FestaFIB y la taja del mil

Menuda FestaFIB. Vaya cogorza que pillé…

Y eso que llegué tarde, a eso de las 14 muy pasadas. Y se juntó el hambre con las ganas de comer. Cociné pero no comí casi nada, me di una vuelta por las paradas y fui “catando” los subproductos alcohólicos de cada tribu de la FIB. En el (vago) recuerdo me quedó marcado, eso sí, mi paso por l’Oasi, por su Poción Mágica deliciosa pero mortal de necesidad.

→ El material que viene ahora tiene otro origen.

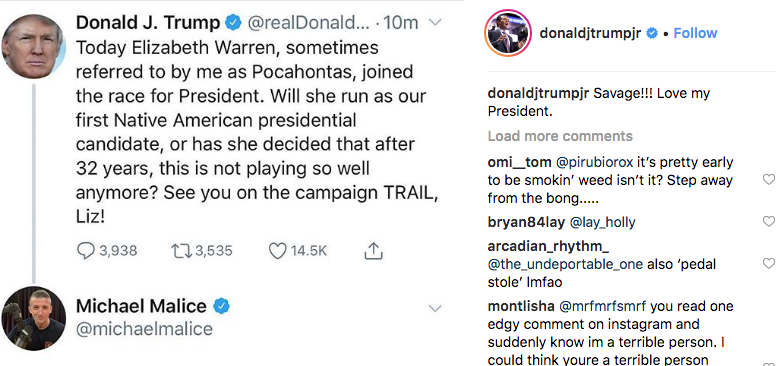Open Donald J. Trump's profile photo

pos(34,46)
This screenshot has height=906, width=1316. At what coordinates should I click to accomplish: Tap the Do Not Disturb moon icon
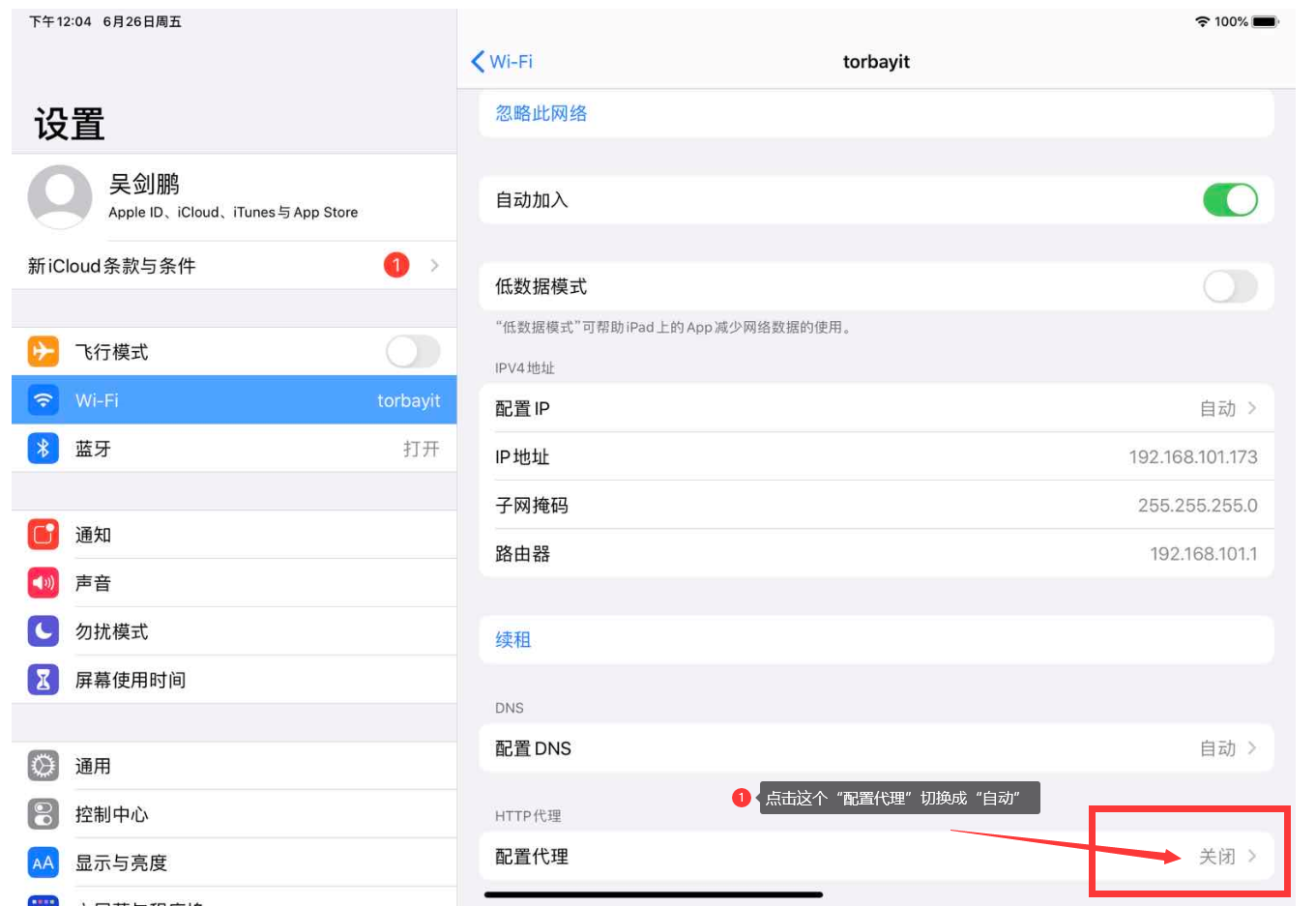click(44, 631)
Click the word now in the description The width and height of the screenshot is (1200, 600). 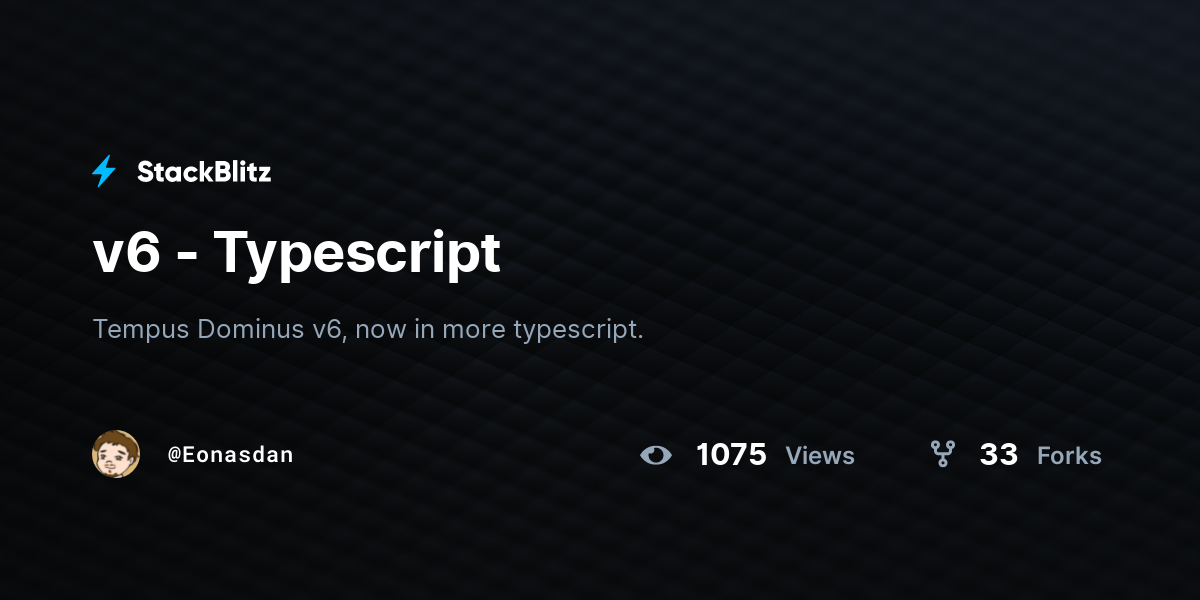pyautogui.click(x=381, y=331)
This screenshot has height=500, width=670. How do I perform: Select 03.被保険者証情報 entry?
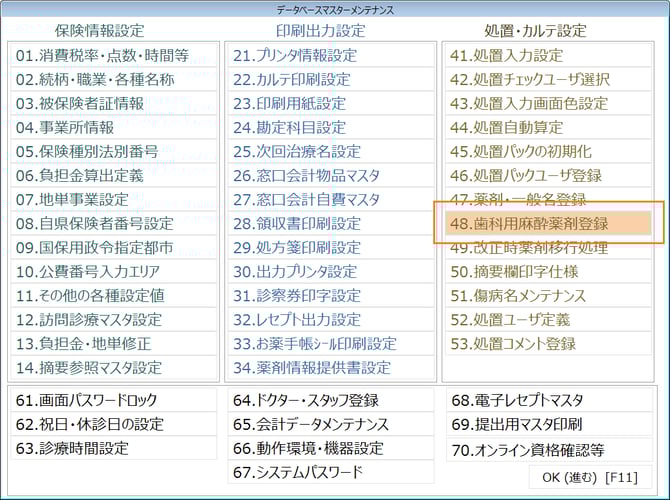tap(80, 104)
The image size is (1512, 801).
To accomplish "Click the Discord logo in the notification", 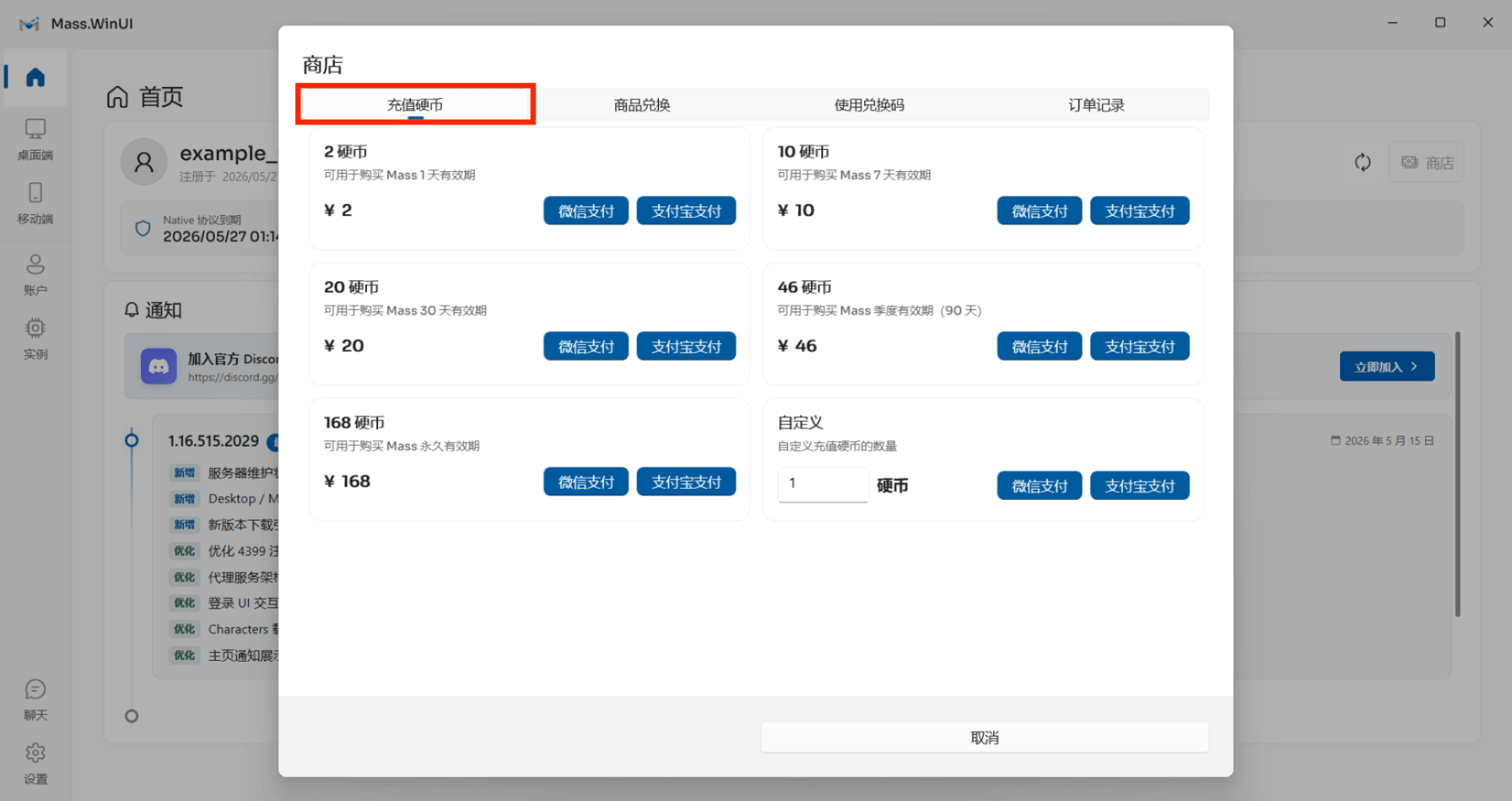I will [158, 366].
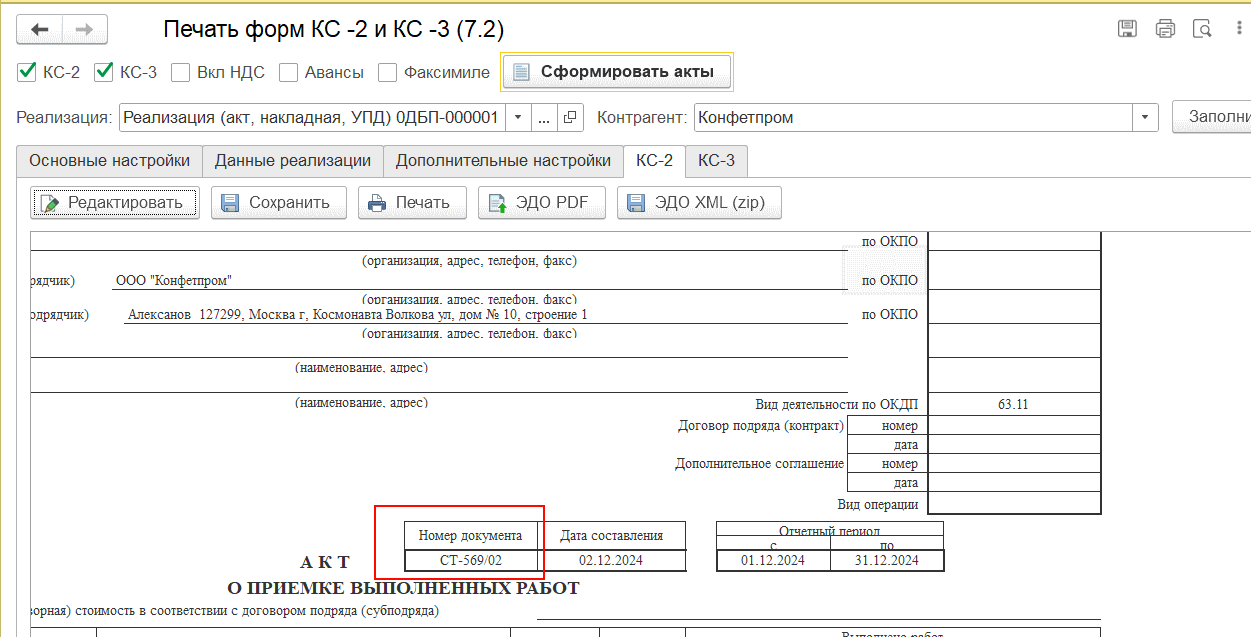Click the ellipsis select button for Реализация

pyautogui.click(x=544, y=118)
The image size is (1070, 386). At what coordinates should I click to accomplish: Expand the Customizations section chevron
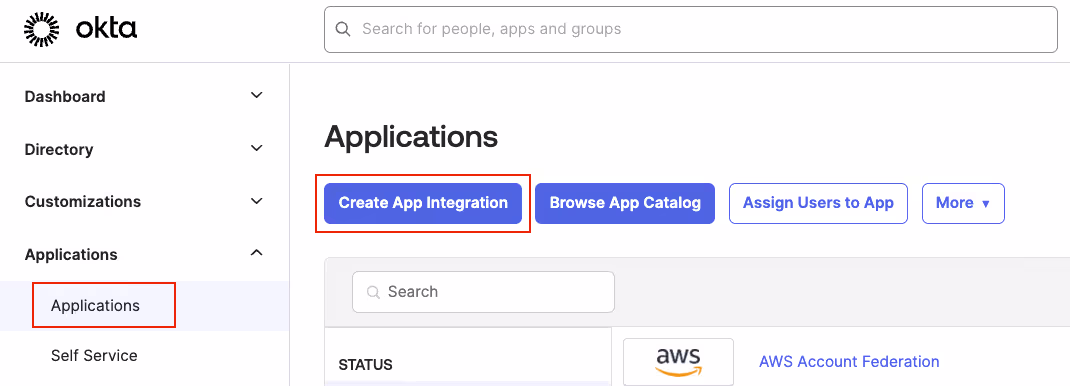click(257, 201)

Lo que acabó por dinamitar mi resistencia fue el Marie Brizard que josea y yo nos tomamos en la terraza del PoliPuaj. Tuve una larga conversación con el señor Roca, al que presenté mis respetos y la butifarra y el pollo de la parrillada en la parcela de Jedi.

Una larga siesta en casa del senyor Albert me permitió recuperarme un poco, y luego por la noche nos pusimos a ver unas películas. Una de ellas fue Las Reglas del Juego, que me pareció interesante (sin más) y de la cual ya hablaré en otro post.

No puedo contar mucho más de una FestaFIB, la verdad, bastante discreta comparada con otras, pero bueno… Ya se sabe, las mejores fiestas no se planifican ni se les pone fecha.